Housing authority officials described lengthy HUD review timelines that delayed repositioning of aging public housing and increased costs for local redevelopment.
Why it matters: Repositioning under HUD’s Section 18 process can convert aging, subsidized public‑housing stock into mixed‑finance developments that remove the units from annual operating subsidies and create modern, self‑sustaining properties. Local authorities said slow federal approvals and repeated documentary requirements impede that process.
Derek Johnson of the Housing Authority of Cass County said North Dakota has about 1,900 public‑housing units funded with capital and operating funds. Johnson said the agency could transition those units into roughly 2,600 self‑sustaining units if Section 18 and related approvals moved faster. He described a project the agency submitted on May 14, 2023, that he said sat in HUD review for 15 months before staff engagement led to approval within two weeks.
“We submitted the package to HUD, and it sat for 15 months,” Johnson said. He urged HUD to review internal procedures so other projects do not face similar delays; he also described repeated costs for market studies and environmental re‑checks that add to overhead when approvals lag.

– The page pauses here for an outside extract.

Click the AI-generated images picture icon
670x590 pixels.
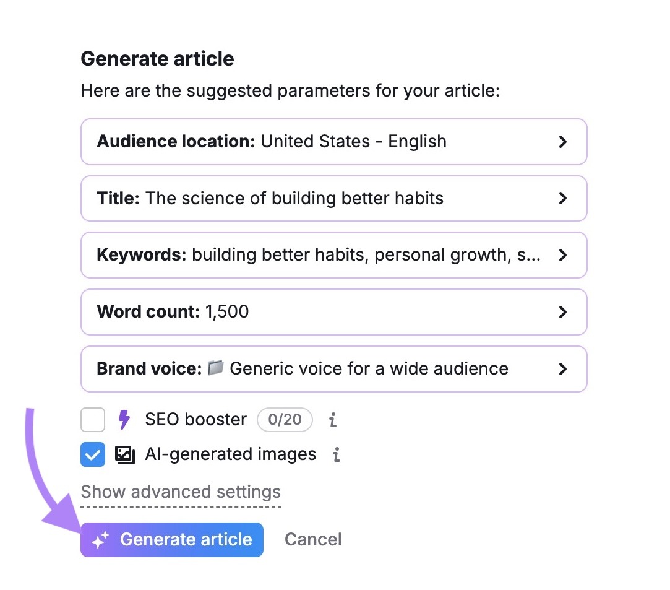coord(125,454)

Turner responded that HUD has been working to improve internal efficiency and that the agency is committed to speedier processing. He acknowledged the backlog and said HUD has a team focused on process improvement and faster approvals.
Discussion vs. decision: The meeting produced no new federal approvals; however HUD officials said they would review internal processing and continue to work with the agency’s special applications teams to improve timelines. Local officials said they would provide program staff with specific project timelines and documentation to support faster reviews.
Clarifying detail: Johnson cited the larger HUD public‑housing backlog figure — $30,000,000,000 — as context for why repositioning is needed. He also said the agency had to produce multiple market studies at roughly $5,000 each as approvals were delayed and studies became outdated.
Next steps: Housing authority leaders said they will follow up with HUD regional staff to accelerate pending repositioning requests and to share operational examples.